Hands-on experimental archaeology at the YEAR centre

Posted on 5 February 2018

Exciting opportunities for students on the MA/MSc Material Culture and Experimental Archaeology

‌Postgraduate students in the Department of Archaeology have been honing their practical skills in experimental archaeology at the York Experimental Archaeological Research (YEAR) centre, located on campus. 


Students tried different techniques to reduce the antler down to the desired form, using flint tools and fire

The centre is a base for the MA/MSc Material Culture and Experimental Archaeology. With bioarchaeology (BioArCh) and palaeocology (PalaeoHub) facilities located next door, students are able to carry out outdoor experiments then take their work inside for processing and analyses. This unique combination of facilities enables students to engage in exciting research and learn practical, hands-on skills.

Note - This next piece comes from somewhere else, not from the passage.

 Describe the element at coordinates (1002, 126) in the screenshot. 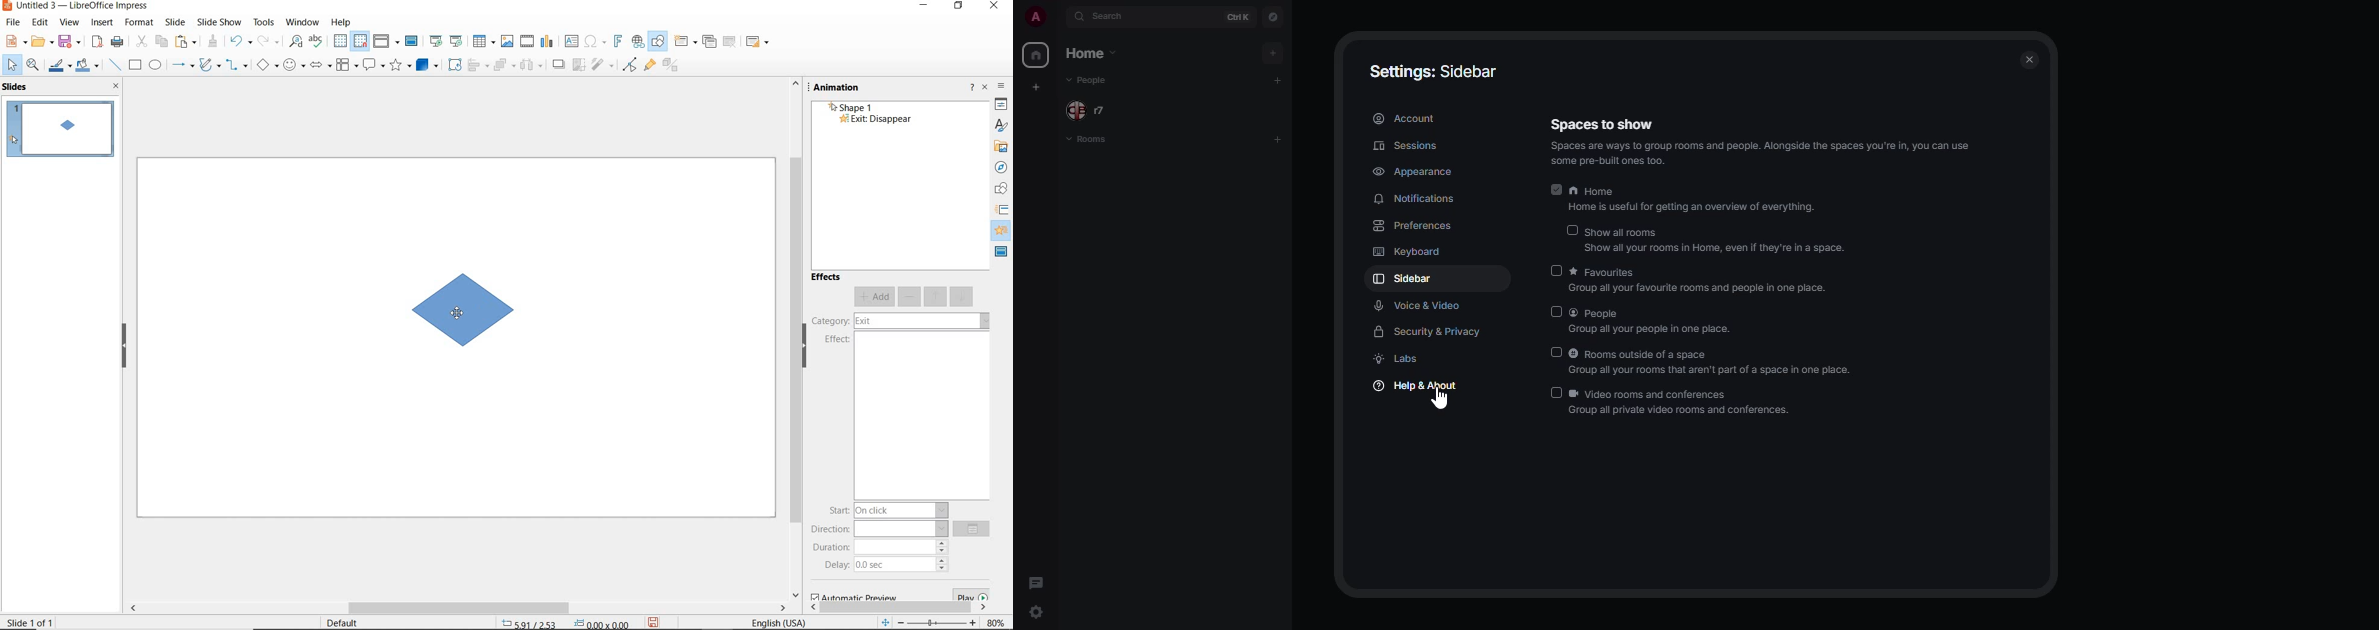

Dr Steve Ashby, who teaches on the Viking/Medieval period, says:

As a specialist in craft and artefact production in the Viking period, I am really excited by the opening of the YEAR centre. This facility opens up real potential for important research to be undertaken by students. We have already engaged students in the production of Anglo-Saxon pottery, and I look forward to working on projects relating to subjects as diverse as medieval bone-working, metal-casting, glass-working, and cooking.

Masters students on the Experimental Archaeology Design and Practice module have already had the opportunity to work with curation and education staff at York Archaeological Trust (YAT). An artefact from YAT’s collections was chosen as the subject of experimental research at the YEAR centre.

This year’s artefact was a Neolithic antler pick from Melton, Yorkshire. Hundreds of these picks have been found at Stonehenge and are thought to have been used for digging ditches or pits, and quarrying.

The students were given the challenge of using experimental archaeology to understand the manufacture and function of this artefact whilst also producing a short documentary film about their research. The target audience of their film was primary school age children, at Key Stage 2. The films were then judged by a YAT representative, with the winning films now being used for education/outreach events and exhibitions. Several of the students have since been invited by YAT to present their work at a festival.

The work completed at the YEAR centre this year d‌‌emonstrates how experimental archaeological teaching and research at York is having a real impact on how archaeology is communicated beyond the lecture theatre.